Should I dilute my neat IPA with 50% RO water or just apply neat?

sorry, lots of questions but any hints & tips would be welcome :thumb:


----------



## Miglior (Feb 12, 2006)

i use mine neat. i used a foam applicator and spritz it when needed. i keep it pretty wet but only ever spray onto the pad. just dont like the idea of ipa running onto rubbers etc.

it will evaporate very quick, sometime if theres to much, it will take a bit longer. if its decent IPA, it wont leave a residue.


----------



## jasonbarnes (Sep 10, 2008)

to be honest menzerna top inspection very similar product and you achieve almost the same from the two :thumb: i think megs do a similar product aswell


----------



## ahaydock (Jan 4, 2007)

As above really, and I just give it a wipe down with LT, then normally follow with LPL before wax and never had any problems.


----------



## Bluetacker (Feb 6, 2009)

Probably a stupid question newbie but can wiping the car with IPA every now and again do the paint any long term harm?

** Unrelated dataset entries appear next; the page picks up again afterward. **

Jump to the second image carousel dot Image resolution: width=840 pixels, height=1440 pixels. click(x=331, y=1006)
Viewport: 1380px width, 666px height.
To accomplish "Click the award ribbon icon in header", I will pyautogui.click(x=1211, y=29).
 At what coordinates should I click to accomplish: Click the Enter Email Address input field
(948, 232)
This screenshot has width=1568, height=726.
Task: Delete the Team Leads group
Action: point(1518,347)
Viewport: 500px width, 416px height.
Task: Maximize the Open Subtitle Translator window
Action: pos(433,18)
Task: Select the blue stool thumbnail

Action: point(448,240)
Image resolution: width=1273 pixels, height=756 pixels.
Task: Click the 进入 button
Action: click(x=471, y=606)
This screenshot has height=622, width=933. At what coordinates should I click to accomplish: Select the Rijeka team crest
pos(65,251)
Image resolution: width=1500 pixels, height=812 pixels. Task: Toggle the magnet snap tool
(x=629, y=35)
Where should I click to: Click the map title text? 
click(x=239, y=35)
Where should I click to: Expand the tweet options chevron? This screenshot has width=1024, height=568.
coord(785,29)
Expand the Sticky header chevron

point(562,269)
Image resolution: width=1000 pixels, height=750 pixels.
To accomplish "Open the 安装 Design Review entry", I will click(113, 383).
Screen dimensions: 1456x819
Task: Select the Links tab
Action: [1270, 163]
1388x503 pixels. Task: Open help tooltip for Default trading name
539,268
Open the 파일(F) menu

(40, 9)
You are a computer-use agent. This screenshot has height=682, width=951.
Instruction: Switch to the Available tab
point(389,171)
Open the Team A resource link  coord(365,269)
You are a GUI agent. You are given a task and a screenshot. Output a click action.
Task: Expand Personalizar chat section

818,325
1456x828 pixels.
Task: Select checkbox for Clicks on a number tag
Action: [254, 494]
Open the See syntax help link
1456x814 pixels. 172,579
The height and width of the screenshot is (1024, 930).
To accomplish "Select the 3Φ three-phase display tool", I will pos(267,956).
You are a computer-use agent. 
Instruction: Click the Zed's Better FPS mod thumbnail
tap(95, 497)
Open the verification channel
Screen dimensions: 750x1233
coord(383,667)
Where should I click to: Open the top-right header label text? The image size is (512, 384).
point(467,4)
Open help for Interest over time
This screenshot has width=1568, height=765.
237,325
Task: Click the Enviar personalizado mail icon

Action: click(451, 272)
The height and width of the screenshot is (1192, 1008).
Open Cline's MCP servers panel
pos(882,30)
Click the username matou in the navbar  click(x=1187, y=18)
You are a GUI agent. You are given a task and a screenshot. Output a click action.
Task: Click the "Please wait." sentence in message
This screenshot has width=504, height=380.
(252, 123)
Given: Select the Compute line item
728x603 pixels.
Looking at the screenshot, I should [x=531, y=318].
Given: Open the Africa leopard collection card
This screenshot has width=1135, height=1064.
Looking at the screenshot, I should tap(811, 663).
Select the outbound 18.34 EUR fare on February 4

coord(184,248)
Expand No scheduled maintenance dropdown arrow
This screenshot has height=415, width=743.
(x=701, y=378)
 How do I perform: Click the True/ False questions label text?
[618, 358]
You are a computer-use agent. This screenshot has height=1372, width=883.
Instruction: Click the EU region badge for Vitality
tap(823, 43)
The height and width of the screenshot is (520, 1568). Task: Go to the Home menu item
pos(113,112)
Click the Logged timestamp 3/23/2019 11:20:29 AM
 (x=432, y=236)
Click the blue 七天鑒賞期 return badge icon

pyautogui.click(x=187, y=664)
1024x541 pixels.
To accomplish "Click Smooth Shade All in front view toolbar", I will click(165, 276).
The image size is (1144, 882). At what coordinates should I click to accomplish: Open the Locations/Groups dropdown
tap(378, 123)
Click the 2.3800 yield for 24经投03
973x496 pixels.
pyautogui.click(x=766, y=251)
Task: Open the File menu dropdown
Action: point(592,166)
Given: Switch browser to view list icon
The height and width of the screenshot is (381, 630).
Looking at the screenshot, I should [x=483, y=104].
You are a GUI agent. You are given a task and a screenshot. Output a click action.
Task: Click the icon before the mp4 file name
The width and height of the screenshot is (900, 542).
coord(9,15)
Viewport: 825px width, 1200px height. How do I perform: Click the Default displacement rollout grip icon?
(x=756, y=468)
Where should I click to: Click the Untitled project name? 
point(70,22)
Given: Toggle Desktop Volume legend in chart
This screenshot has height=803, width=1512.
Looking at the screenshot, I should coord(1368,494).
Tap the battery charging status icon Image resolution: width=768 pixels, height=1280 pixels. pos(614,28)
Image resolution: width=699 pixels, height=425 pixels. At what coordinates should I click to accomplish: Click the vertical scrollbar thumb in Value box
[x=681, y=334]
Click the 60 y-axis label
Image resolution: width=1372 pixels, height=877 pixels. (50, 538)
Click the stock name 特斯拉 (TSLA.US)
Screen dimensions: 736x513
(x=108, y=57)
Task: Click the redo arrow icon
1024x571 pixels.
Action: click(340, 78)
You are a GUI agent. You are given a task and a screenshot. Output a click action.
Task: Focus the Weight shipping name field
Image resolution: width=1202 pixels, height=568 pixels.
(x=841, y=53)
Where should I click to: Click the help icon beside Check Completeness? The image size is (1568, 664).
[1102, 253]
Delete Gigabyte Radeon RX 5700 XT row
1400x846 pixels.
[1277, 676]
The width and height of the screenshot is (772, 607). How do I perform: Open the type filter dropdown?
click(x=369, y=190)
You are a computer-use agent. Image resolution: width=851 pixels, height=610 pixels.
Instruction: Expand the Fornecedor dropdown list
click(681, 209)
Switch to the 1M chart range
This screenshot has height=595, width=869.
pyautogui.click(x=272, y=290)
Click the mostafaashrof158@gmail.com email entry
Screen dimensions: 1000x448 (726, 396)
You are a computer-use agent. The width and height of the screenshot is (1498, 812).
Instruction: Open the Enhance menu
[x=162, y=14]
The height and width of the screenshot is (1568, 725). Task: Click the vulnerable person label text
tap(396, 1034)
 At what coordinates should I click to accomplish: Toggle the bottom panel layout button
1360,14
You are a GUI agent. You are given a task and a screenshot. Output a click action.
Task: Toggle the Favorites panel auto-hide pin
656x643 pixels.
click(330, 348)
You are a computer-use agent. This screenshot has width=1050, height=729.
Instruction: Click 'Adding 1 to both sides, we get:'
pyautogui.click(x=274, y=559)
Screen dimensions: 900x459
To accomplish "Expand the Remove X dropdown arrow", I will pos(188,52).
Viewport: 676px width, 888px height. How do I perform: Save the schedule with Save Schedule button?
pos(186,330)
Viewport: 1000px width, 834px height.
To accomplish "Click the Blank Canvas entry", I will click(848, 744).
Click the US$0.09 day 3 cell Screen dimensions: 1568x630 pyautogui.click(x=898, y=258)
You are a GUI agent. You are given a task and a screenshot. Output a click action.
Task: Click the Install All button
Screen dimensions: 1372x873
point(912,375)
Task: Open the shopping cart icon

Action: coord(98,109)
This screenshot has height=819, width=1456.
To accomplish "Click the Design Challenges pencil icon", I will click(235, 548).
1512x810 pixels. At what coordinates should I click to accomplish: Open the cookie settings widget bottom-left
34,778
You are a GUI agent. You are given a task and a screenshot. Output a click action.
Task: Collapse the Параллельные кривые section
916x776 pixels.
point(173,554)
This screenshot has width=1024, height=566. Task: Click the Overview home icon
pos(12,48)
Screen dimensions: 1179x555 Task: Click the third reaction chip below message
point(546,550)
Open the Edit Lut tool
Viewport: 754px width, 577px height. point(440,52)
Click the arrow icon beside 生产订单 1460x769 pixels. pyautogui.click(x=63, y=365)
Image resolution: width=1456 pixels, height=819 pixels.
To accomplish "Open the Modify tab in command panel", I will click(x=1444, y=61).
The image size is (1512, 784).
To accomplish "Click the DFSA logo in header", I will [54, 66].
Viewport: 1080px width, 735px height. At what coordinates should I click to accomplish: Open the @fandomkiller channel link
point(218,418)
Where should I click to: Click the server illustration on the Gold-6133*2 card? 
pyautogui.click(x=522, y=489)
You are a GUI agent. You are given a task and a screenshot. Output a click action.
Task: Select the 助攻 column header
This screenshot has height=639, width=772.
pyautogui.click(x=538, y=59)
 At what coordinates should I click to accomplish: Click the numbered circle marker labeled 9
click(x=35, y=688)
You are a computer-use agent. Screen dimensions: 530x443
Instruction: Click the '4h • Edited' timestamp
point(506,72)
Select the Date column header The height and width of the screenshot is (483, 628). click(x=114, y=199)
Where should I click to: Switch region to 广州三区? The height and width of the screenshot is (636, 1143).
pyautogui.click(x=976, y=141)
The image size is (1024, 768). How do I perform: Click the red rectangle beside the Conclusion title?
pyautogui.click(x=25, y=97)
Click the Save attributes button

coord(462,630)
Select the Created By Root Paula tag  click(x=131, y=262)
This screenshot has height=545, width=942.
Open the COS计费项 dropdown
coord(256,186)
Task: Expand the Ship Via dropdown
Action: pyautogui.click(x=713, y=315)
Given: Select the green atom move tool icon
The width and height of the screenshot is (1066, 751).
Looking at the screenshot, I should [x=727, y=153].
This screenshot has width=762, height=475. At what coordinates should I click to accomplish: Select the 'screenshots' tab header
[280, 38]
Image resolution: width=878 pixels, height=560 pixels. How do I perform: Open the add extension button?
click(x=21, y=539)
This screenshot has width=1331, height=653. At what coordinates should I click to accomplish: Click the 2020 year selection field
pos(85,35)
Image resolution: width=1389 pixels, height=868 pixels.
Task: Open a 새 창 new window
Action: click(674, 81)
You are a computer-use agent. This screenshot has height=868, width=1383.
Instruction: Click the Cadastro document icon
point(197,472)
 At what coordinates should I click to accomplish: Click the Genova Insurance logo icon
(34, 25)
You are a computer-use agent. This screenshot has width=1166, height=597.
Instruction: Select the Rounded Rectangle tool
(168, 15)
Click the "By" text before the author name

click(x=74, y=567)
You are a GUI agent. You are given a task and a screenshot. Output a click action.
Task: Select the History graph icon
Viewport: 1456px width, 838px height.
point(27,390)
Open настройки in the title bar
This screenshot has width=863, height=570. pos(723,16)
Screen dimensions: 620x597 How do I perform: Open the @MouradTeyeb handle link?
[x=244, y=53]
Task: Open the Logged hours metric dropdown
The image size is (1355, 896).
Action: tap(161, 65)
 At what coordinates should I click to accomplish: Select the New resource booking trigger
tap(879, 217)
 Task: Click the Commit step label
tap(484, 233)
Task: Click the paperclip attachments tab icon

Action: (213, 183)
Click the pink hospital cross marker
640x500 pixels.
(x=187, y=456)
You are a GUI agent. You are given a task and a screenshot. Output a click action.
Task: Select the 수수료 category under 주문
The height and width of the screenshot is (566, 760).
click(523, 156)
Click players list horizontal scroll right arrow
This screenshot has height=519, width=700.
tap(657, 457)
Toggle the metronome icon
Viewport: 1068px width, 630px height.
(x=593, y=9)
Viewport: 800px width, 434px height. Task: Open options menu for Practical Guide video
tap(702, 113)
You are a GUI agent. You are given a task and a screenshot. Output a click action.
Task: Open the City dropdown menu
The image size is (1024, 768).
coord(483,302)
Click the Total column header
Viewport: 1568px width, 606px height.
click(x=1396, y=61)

Think I read something about it on the Meguiar's forum and would be interested to hear what people think. :thumb:


----------



## Dave KG (Feb 23, 2006)

I dilute my IPA 50/50 with water, I find it can evaporate too quickly to be useful if used neat... this is coming from using alcohol cleansers in the lab all the time though (acetone and the like) - if I want it to evaporate quickly and flash dry, use it neat... If I want a little work time from it and then it to evaporate, mix with water 50/50.


----------



## The Detail Doctor (Feb 22, 2008)

Bare in mind the IPA is lifting the residue off the paint, so can just as easily put it back on the paint from the MF, so turn your MF often to ensure that you are wiping the paint with a clean MF all the time.


----------



## organgrinder (Jan 20, 2008)

If I can hi-jack the thread slightly. I have a stone chip I want to paint but it has been waxed /sealed over many times and will need cleaned. I have Megs Top Inspection but no IPA.

Will the Top Inspection clean the chip sufficiently or do I need the more aggresive alchohol IPA to ensure I remove all traces? 

Can I buy IPA in the likes of B&Q?


----------



## toods (Nov 2, 2008)

Methylated Spirits will do the job fine. It is mainly ethanol, plus a small amount of methanol and a substance to make it unpalatable.

*Bill.*


----------



## nick_mcuk (Jan 4, 2008)

Dave KG said:


> I dilute my IPA 50/50 with water, I find it can evaporate too quickly to be useful if used neat... this is coming from using alcohol cleansers in the lab all the time though (acetone and the like) - if I want it to evaporate quickly and flash dry, use it neat... If I want a little work time from it and then it to evaporate, mix with water 50/50.


Ditto Dave and make sure you add the water to the IPA as you get a mild exothermic reaction if you add it the other way round!

IPA will also leave a chalky residue if used neat...



organgrinder said:


> Can I buy IPA in the likes of B&Q?


I get mine off of eBay.....http://cgi.ebay.co.uk/Isopropyl-Alc...14&_trkparms=72:1688|66:2|65:12|39:1|240:1318


----------



## Black 125 (Mar 5, 2007)

You can also buy IPA at a Maplin electrical store.


----------



## Bluetacker (Feb 6, 2009)

Bluetacker said:


> Probably a stupid question newbie but can wiping the car with IPA every now and again do the paint any long term harm?
> 
> Think I read something about it on the Meguiar's forum and would be interested to hear what people think. :thumb:


Anyone have any opinions on this? 

Thanks. :thumb:


----------



## Nickos (Apr 27, 2006)

I've just got soome Menz Top Inspection. Weather is still too crap to test it though, but a fair few DW peeps use it.


----------



## needhampr (Feb 13, 2006)

nick_mcuk said:


> Ditto Dave and make sure you add the water to the IPA as you get a mild exothermic reaction if you add it the other way round!
> 
> IPA will also leave a chalky residue if used neat...


So what exactly is the chalky residue and why should this happen?


----------



## nick_mcuk (Jan 4, 2008)

Not quite sure....only had it a couple of times....but I rarely use it neat


----------



## fleagala (Apr 18, 2009)

can you use LT instead of IPA?


----------



## Jochen (May 21, 2007)

toods said:


> Methylated Spirits will do the job fine. It is mainly ethanol, plus a small amount of methanol and a substance to make it unpalatable.
> 
> *Bill.*


So i can just use the burning alcohol they sell in hardware stores? I was looking for the IPA but found nothing. Only methanol but it should be ok then...


----------



## -Kev- (Oct 30, 2007)

fleagala said:


> can you use LT instead of IPA?


that would'nt remove the oils left from machine polishing..


----------